• [SELECTED EXTRACT]:
BEGIN
After some experimentation I discovered that if you change the /etc/fstab directive to mount a single device from the BTRFS array rather than using a group identifier like the examples shown below, the system would boot successfully.

BAD

LABEL=btrfs_root    /    btrfs etc.etc.etc.  
UUID=fd047936-9253-421a-8d48-219612cb4915    /    btrfs etc.etc.etc.  

GOOD

/dev/mapper/disk1-root    /    btrfs etc.etc.etc.

But, doesn't this mount only the one disk?...... NO! :) BTRFS is smart enough to discover and/or remember that the one disk is a member of an array. As a result, it mounts the entire pool along with the single device being called by /etc/fstab at boot (see the two snippets at the end of this post for my particular deployment).

So long as the chosen disk survives, everything is fine. In theory I have a 25% chance of that particular disk failing and leaving me locked out and requiring a Live-CD style recovery. If one of the other three fails I should still be able to boot the array albeit in a degraded mode and replace the disk.

If this one particular disk does bite the dust - not a problem. It's not any more complication, really. The solution would be to:

  • Boot into an Arch live memory stick
  • Set the fstab and kernel parameters to degraded see here
  • AND change the disk which is mounted at boot in /etc/fstab - in my case swap out /dev/mapper/disk1-root to /dev/mapper/disk2-root or disk3-root etc.
END
• [INFORMATION PROVIDED]:
BEGIN
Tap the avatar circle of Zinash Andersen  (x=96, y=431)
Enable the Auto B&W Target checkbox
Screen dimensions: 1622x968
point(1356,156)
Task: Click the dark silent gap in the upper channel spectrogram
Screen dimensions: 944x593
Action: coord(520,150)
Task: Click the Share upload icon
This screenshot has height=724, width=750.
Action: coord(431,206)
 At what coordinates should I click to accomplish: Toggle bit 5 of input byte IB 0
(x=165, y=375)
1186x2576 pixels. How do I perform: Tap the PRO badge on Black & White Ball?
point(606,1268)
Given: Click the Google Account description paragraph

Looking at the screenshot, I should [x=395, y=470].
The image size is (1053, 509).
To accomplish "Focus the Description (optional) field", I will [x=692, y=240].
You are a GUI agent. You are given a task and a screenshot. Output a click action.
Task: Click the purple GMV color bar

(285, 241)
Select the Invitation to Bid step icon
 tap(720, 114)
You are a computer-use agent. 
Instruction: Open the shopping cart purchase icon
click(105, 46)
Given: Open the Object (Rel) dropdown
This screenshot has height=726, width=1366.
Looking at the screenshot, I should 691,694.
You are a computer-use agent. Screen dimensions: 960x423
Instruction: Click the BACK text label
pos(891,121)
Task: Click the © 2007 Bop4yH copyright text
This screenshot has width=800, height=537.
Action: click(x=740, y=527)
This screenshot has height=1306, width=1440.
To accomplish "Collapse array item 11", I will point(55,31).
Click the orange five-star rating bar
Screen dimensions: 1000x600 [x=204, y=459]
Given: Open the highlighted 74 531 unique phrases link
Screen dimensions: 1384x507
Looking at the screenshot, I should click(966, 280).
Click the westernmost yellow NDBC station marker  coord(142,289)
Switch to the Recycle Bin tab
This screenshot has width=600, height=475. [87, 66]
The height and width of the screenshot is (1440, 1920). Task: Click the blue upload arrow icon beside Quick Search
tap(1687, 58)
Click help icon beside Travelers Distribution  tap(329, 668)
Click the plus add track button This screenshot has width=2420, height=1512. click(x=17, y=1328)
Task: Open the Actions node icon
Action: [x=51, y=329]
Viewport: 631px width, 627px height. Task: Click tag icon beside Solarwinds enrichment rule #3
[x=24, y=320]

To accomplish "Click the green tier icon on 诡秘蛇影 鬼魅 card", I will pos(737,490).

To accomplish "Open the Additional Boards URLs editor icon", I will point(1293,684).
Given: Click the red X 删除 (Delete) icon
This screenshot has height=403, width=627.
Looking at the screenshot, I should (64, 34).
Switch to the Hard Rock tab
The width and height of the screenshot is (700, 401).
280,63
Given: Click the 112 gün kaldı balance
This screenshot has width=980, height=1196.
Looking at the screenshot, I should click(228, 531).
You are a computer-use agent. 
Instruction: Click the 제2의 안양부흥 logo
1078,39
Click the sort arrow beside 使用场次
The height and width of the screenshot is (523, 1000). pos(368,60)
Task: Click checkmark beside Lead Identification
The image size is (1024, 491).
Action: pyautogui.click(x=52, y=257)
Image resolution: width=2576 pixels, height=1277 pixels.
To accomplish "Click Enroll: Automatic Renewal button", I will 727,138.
END
• [BRIEF A]:
Repeat the passage of the BTRFS fstab note word for word, starting with "So long as the" and going on through "or disk3-root etc.".
• [BRIEF B]:
Write what comes next in the BTRFS fstab note, picking up after its last line.

• [EXERCISE RESULT A]:
So long as the chosen disk survives, everything is fine. In theory I have a 25% chance of that particular disk failing and leaving me locked out and requiring a Live-CD style recovery. If one of the other three fails I should still be able to boot the array albeit in a degraded mode and replace the disk.

If this one particular disk does bite the dust - not a problem. It's not any more complication, really. The solution would be to:

  • Boot into an Arch live memory stick
  • Set the fstab and kernel parameters to degraded see here
  • AND change the disk which is mounted at boot in /etc/fstab - in my case swap out /dev/mapper/disk1-root to /dev/mapper/disk2-root or disk3-root etc.

• [EXERCISE RESULT B]:
To close, yes there's a bug somewhere in mkinitcpio or systemd and yes it does add a complication to multi-disk builds which store the root partition on them. It's pretty minor though and hopefully the instructions here will help solve the problem and save people time.

My /etc/fstab (last example is correct)

#UUID=fd047936-9253-421a-8d48-219612cb4915      /               btrfs           rw,relatime,space_cache,subvolid=5,subvol=/     0 0
#LABEL=btrfs_root       /       btrfs           rw,relatime,space_cache,subvolid=5,subvol=/     0 0
/dev/mapper/disk1-root  /               btrfs           rw,relatime,space_cache,subvolid=5,subvol=/     0 0

My BTRFS Array - The other three devices are auto-mounted by BTRFS after disk1-root gets triggered by /etc/fstab.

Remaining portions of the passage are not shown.